I tried my hand at selling recording studio services, running a retail store, attempting to gain an apprenticeship as an electrician, and working for the phone company. In each case I was either unsuccessful or unhappy. My ever-patient wife eventually suggested to me, at one particularly low point in my life, that I might consider becoming a music teacher. I was highly skeptical. But after talking to my wife, I decided to visit a very good friend, the late Gary Brown, who at the time was the choir director at Springfield High School. Gary was very encouraging. He didn’t see the gap that I believed existed between the world of the “regular people music” that I knew, and academic and classical music. I followed up my visit with Gary by a visit to the University of Oregon, where I had the opportunity to talk at length with the man who was then Dean of the School of Music, Dr. Robert Trotter.
My discussion with Bob Trotter was deeply inspiring, for I found that my views of music, which I had thought were rather unsophisticated and naive, were very close to his own. He was ecstatic about his life studying music as a center of our personal and cultural lives, something which happened to have an artistic component as well. He told me he thought music education needed people like me. Given where I was in my life at that moment, it was great to feel needed!
My wife had cast the line, Gary Brown set the hook, and Dr. Trotter reeled me in. I enrolled as a music education major that Fall and I have never looked back.

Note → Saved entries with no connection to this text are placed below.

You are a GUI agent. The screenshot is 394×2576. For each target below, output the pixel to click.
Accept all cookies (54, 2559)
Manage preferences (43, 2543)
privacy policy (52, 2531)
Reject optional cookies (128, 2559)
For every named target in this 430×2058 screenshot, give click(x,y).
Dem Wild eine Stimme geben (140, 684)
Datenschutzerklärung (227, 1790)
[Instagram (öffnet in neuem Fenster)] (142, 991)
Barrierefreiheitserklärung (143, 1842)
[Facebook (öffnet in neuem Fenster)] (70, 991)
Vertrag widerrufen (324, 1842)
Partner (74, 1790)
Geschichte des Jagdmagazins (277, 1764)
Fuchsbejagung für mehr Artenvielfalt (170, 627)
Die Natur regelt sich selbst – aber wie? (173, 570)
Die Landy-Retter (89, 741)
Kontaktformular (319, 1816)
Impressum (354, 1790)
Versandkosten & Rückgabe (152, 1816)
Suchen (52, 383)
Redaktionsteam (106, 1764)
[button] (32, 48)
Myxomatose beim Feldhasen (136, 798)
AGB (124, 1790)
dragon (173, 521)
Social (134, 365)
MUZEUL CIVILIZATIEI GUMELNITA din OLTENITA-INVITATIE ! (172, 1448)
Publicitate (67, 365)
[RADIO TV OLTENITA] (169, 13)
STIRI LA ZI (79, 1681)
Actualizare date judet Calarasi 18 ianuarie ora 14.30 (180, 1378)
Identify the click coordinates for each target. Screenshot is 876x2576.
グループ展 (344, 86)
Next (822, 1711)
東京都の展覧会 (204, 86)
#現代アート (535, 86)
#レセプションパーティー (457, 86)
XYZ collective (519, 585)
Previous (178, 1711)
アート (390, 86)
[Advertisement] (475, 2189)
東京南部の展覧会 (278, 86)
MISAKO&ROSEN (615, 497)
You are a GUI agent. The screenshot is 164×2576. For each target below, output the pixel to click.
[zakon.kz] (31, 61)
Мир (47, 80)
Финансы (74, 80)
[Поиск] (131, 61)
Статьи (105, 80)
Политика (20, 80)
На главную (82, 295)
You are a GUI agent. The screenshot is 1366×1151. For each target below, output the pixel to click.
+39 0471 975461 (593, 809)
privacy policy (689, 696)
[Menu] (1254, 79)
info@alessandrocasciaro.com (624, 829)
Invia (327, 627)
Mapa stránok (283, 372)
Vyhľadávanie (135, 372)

As I stand here tonight, I am just past the other end of my career as a music teacher and choir director, a career that began essentially accidentally while I was making other plans.
I retired this past June, still loving my job, and loving the opportunity that I have had to work with kids and music and my community.
What I’d like to do now is to see if I can sum up what I learned during the 29 years that I spent teaching about life through music in the company of some wonderful young people. Here’s what I think I now know:
- Music is an innate part of us. Harvard Psychologist Dr. Howard Gardner identifies music as one of the eight component parts that make up our natural intelligence. Our musical intelligence is a distinct and integral part of who we are.
- Music doesn’t have to be perfect, or even good, to be enjoyable. You don’t have to be LeBron James to have fun shooting baskets.
- When we make music together, we create a bond, a sense of community. Electronic Music pioneer Brian Eno said “That’s one of the great feelings – to stop being me for a little while and to become us.” One of the great joys I had in my classroom was to watch and hear a variety of students making music together. These were students who might not otherwise even notice each other. My choirs had 4.0 students singing with special education students, athletes singing with math nerds, social winners singing with the shy and the lonely. But when they sang, they were each an important part of the community.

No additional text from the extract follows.